▸ **ESTRATTO DEL DOCUMENTO**

Il figlio della vergine Maria ha un doppio nome: quello usato dai suoi contemporanei – Gesù, colui che libera dai peccati – e quello che gli attribuisce l’evangelista Matteo – Emmanuele, Dio con noi.
La prima grande eresia venne introdotta da un brillante dialettico del IV secolo, Apollinare di Laodicea: sosteneva che Gesù aveva sì un corpo umano, ma non un’anima come la nostra. Temeva che, accordandogli una piena umanità, ne uscisse offuscata la sua divinità. Gli faceva un grave torto: lo allontanava dal nostro mondo, dalla nostra condizione; gli sottraeva il secondo nome, quello di Emmanuele.
Nell’espressione di Giovanni la Parola si è fatta carne (Gv 1,14), il termine carne non indica solo la corporeità, ma tutto l’essere umano inteso nel suo aspetto di debolezza, di fragilità, di limiti che derivano dal fatto di essere creatura.
In Maria, l’Unigenito del Padre non si è soltanto rivestito di muscoli, ma si è inserito pienamente nella nostra condizione umana.
Ha provato i nostri sentimenti, le nostre emozioni, le nostre passioni; ha sperimentato le gioie degli affetti e la delusione dei tradimenti; ha condiviso le nostre ansie, i nostri dolori e le nostre umiliazioni, la nostra ignoranza, la nostra soddisfazione nell’apprendere e anche la nostra paura di fronte alla morte.
Non si è unito a un “vero corpo”, ma è divenuto “realmente uomo”, in tutto come noi, tranne che nel peccato. Per questo è Emmanuele, Dio con noi.
Per interiorizzare il messaggio, ripeteremo:
“Sei venuto tra noi, Signore, per rimanere sempre con noi”
Prima Lettura (Is 7,10-14)
10 Il Signore parlò ancora ad Acaz: 11 “Chiedi un segno dal Signore tuo Dio, dal profondo degli inferi oppure lassù in alto”. 12 Ma Acaz rispose: “Non lo chiederò, non voglio tentare il Signore”. 13 Allora Isaia disse: “Ascoltate, casa di Davide! Non vi basta di stancare la pazienza degli uomini, perché ora vogliate stancare anche quella del mio Dio? 14 Pertanto il Signore stesso vi darà un segno. Ecco: la vergine concepirà e partorirà un figlio, che chiamerà Emmanuele: Dio-con-noi”.

▸ **CONSEGNE DELL'ESERCIZIO**
1) Ricopia tali e quali le righe riportate più sotto, partendo da quella che contiene "Given: Switch to the Characters tab" e arrivando a quella che contiene "[1330, 363]", entrambe comprese.
2) Prosegui il testo su Emmanuele a partire dal punto in cui si ferma.
Il testo su Emmanuele e le righe sono materiali distinti, senza legami fra loro.

Voci sulla posizione degli elementi:
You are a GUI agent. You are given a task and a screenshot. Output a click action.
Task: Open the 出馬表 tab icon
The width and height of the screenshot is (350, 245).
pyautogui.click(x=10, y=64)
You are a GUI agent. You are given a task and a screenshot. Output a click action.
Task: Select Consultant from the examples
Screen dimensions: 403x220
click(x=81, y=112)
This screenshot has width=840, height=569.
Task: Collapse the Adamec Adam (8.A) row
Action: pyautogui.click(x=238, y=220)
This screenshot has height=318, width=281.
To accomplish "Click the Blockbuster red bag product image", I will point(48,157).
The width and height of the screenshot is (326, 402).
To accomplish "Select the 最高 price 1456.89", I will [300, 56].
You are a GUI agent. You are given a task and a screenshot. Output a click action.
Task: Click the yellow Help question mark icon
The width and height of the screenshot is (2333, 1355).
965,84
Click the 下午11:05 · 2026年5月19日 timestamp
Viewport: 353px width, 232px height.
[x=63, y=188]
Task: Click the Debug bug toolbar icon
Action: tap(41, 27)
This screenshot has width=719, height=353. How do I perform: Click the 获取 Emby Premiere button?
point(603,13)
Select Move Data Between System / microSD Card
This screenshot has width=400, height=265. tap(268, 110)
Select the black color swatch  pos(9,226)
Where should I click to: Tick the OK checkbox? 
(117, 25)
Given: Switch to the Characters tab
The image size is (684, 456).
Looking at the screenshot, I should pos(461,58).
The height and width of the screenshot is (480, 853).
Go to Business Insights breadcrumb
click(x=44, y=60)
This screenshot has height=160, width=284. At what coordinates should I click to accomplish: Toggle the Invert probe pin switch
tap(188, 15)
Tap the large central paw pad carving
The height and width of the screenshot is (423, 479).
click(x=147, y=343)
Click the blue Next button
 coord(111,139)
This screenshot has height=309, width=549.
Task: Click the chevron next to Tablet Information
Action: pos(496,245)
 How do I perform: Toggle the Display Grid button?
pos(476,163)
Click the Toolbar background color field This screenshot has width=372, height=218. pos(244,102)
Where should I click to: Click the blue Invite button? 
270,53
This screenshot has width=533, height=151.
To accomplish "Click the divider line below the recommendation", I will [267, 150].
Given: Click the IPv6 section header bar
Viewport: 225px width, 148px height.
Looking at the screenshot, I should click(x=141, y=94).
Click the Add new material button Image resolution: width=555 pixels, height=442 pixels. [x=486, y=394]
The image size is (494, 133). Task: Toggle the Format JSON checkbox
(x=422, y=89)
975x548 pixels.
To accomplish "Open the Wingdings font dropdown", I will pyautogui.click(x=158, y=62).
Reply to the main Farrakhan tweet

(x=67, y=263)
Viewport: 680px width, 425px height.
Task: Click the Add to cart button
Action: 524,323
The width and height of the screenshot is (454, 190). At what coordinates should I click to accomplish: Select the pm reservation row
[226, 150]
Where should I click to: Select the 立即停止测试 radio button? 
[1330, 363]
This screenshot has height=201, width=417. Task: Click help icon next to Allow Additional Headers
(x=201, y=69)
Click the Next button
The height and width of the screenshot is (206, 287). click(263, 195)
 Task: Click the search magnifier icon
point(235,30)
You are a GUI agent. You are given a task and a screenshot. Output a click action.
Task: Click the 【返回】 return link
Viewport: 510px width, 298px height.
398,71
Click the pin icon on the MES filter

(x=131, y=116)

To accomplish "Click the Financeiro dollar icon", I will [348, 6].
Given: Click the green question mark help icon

▸ **LE RISPOSTE**
1)
Given: Switch to the Characters tab
The image size is (684, 456).
Looking at the screenshot, I should pos(461,58).
The height and width of the screenshot is (480, 853).
Go to Business Insights breadcrumb
click(x=44, y=60)
This screenshot has height=160, width=284. At what coordinates should I click to accomplish: Toggle the Invert probe pin switch
tap(188, 15)
Tap the large central paw pad carving
The height and width of the screenshot is (423, 479).
click(x=147, y=343)
Click the blue Next button
 coord(111,139)
This screenshot has height=309, width=549.
Task: Click the chevron next to Tablet Information
Action: pos(496,245)
 How do I perform: Toggle the Display Grid button?
pos(476,163)
Click the Toolbar background color field This screenshot has width=372, height=218. pos(244,102)
Where should I click to: Click the blue Invite button? 
270,53
This screenshot has width=533, height=151.
To accomplish "Click the divider line below the recommendation", I will [267, 150].
Given: Click the IPv6 section header bar
Viewport: 225px width, 148px height.
Looking at the screenshot, I should click(x=141, y=94).
Click the Add new material button Image resolution: width=555 pixels, height=442 pixels. [x=486, y=394]
The image size is (494, 133). Task: Toggle the Format JSON checkbox
(x=422, y=89)
975x548 pixels.
To accomplish "Open the Wingdings font dropdown", I will pyautogui.click(x=158, y=62).
Reply to the main Farrakhan tweet

(x=67, y=263)
Viewport: 680px width, 425px height.
Task: Click the Add to cart button
Action: 524,323
The width and height of the screenshot is (454, 190). At what coordinates should I click to accomplish: Select the pm reservation row
[226, 150]
Where should I click to: Select the 立即停止测试 radio button? 
[1330, 363]

2)
Il contesto storico in cui è stato pronunciato questo oracolo è ben noto.
Nel 734 a.C. i re di Aram e di Israele si alleano nel tentativo di liberarsi dal giogo assiro e pretendono di coinvolgere nella loro temeraria impresa anche Acaz che regna in Gerusalemme. Questi si rifiuta, allora i due re decidono di detronizzarlo, di porre fine alla sua dinastia e di stabilire sul suo trono un sovrano favorevole ai loro progetti (Is 7,1-10).
Il giovane Acaz – ha appena passato i vent’anni – è sgomento e frastornato. È un discendente di Davide, appartiene a quella nobile famiglia alla quale è stato promesso un regno eterno. Per bocca del profeta Natan, Dio ha assicurato: “Io renderò stabile per sempre il regno della famiglia di Davide, non ritirerò mai da lui la mia protezione, il suo potere sarà stabile per sempre” (2 Sam 7,14-16). Non dovrebbe dunque temere, ma la sua fede in Dio è fragile, fa calcoli umani e comincia a commettere un errore dopo l’altro. Compie perfino il crimine abominevole di immolare agli idoli il suo unico figlio (2 Re 16,3); poi, cosciente di avere un esercito troppo debole e di correre il rischio di venire sopraffatto, chiede aiuto all’Assiria.
Venuto a conoscenza della decisione del re, Isaia interviene.
Gli assiri dominano la scena internazione e non avranno difficoltà a proteggere il piccolo regno di Giuda, ma pretenderanno di ridurlo a vassallo; porranno in pericolo soprattutto la fede e la purezza religiosa del popolo di Dio.
Il profeta decide di rivolgersi personalmente ad Acaz. Gli va incontro, insieme al figlio Seariasùb, presso la piscina superiore, sulla strada del campo del lavandaio (Is 7,3). Lo trova mentre, sempre più agitato, sta studiando il modo di provvedere l’acqua per la città in vista dell’imminente assedio. Gli parla in nome di Dio, lo rassicura: “Ciò che tu temi non avverrà e non accadrà” (Is 7,8). Gli chiede di avere fiducia non nell’Assiria, ma nel Signore e nelle sue promesse. I nemici che lo spaventano, che lo scuotono e lo fanno tremare, come se fossero un vento impetuoso e inarrestabile, non sono altro che una nuvoletta di fumo che sale da due tizzoni bruciacchiati. Nessuna paura: la sua dinastia continuerà a regnare in Gerusalemme, per sempre, come il Signore ha promesso.
Nulla da fare! Il re si intestardisce sempre più, convinto che la forza degli assiri meriti più fiducia che Dio.
Passano alcuni giorni e Isaia va di nuovo a trovarlo, nel suo palazzo. Siamo giunti alla nostra lettura.
Gli dice: se non hai fiducia nelle mie parole, se vuoi una garanzia, chiedi un segno! (v. 11). Acaz non è disposto a ricredersi, perciò non gli interessa alcun segno.
Lo voglia o no, Isaia dà ugualmente il segno: “Ecco, la vergine concepirà e darà alla luce un figlio che chiamerà Emmanuele” (v. 14). Che significa?
Qualcuno ha pensato che Isaia predicesse, con sette secoli di anticipo, il concepimento verginale di Maria, ma un simile segno non avrebbe avuto alcun senso per Acaz.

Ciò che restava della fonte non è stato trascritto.